Begin at the line that holds "Select the Přibližně 24,2 MP value" and copy each line exactly until the data below ends, including that last line but no pictures.
- Opening Delimiter -
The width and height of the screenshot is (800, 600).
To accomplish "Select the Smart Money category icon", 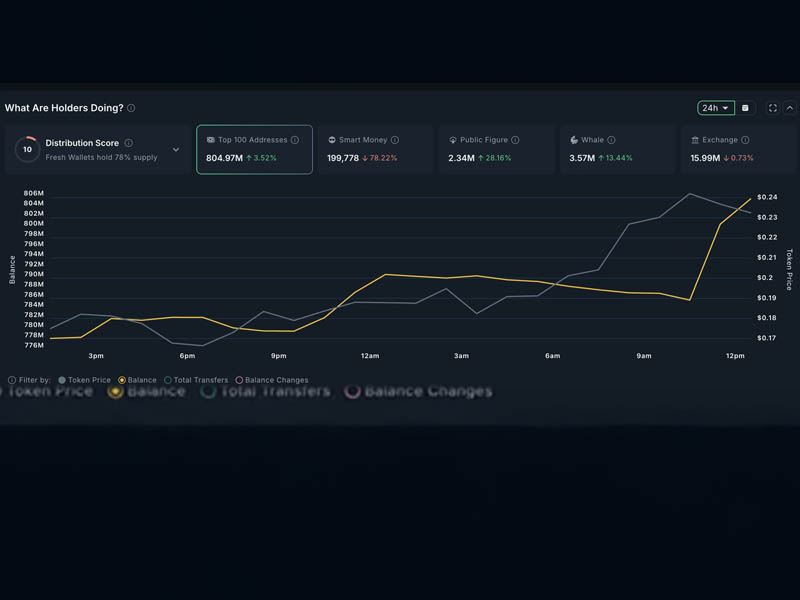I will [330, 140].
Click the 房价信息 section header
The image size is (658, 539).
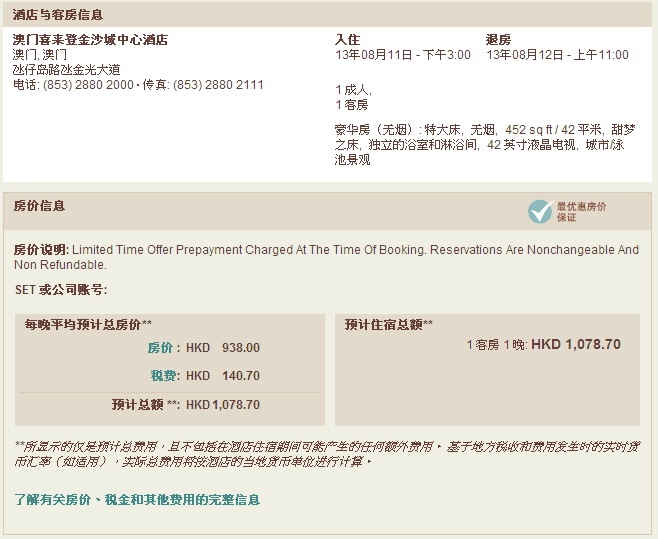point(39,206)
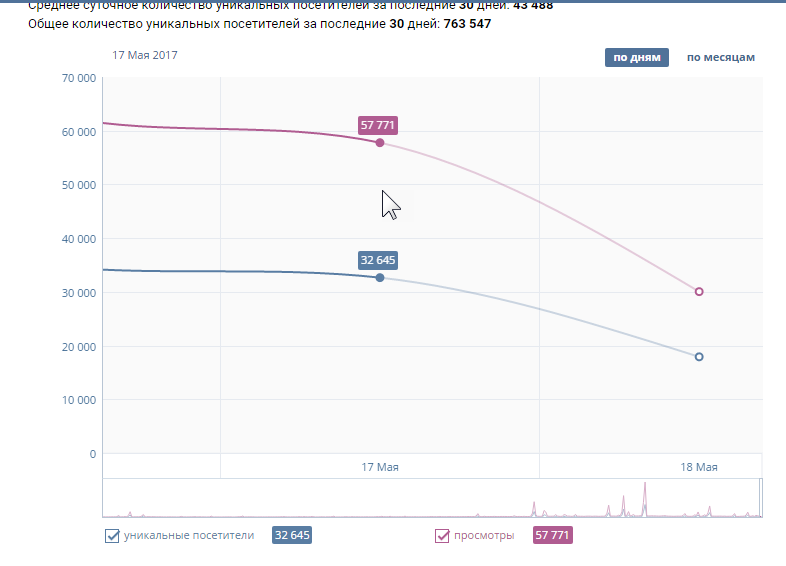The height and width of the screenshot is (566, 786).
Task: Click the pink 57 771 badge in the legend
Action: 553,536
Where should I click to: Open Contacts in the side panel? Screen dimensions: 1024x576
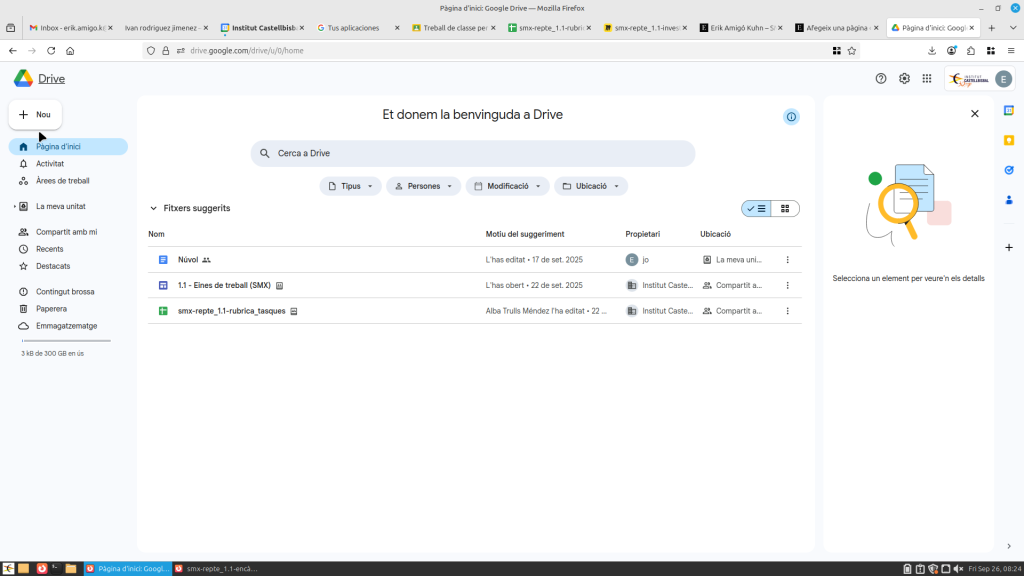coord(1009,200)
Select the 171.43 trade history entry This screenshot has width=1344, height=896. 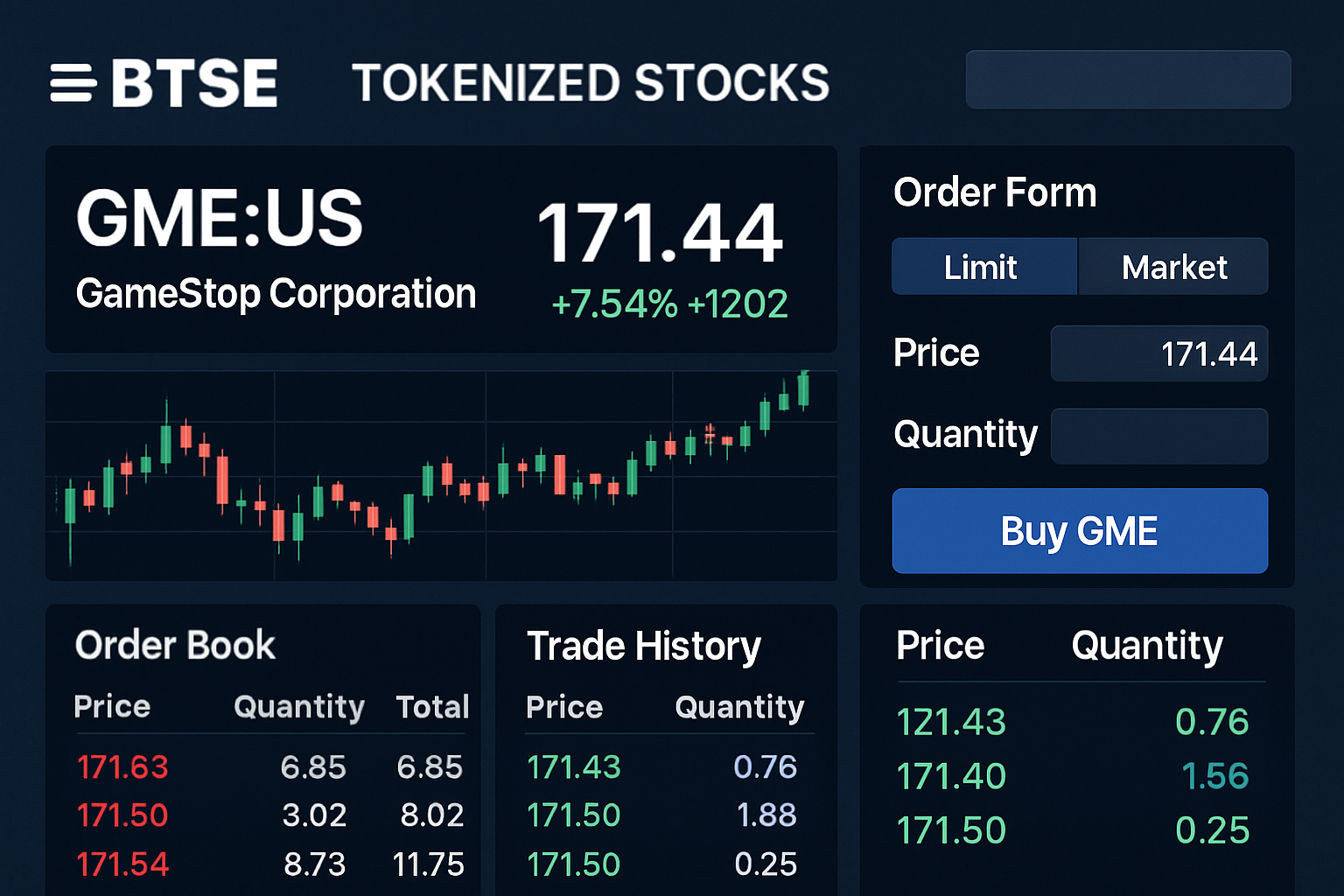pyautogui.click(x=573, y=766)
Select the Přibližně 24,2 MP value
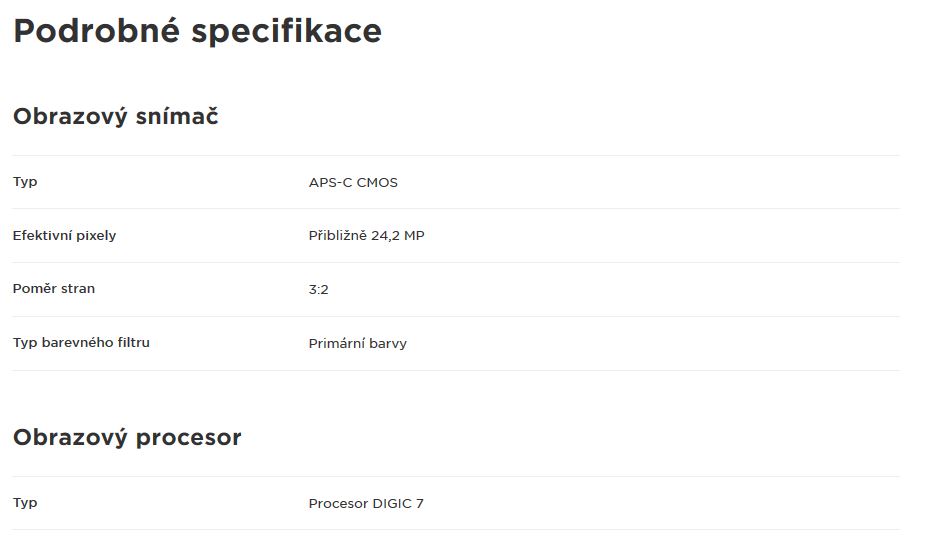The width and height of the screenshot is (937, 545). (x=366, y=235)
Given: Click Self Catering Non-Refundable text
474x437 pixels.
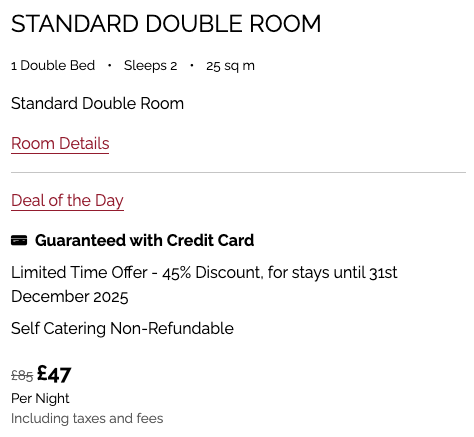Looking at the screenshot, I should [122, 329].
- Closing Delimiter -
#### Result:
Select the Přibližně 24,2 MP value
The width and height of the screenshot is (937, 545). (x=366, y=235)
Given: Click Self Catering Non-Refundable text
474x437 pixels.
Looking at the screenshot, I should [122, 329].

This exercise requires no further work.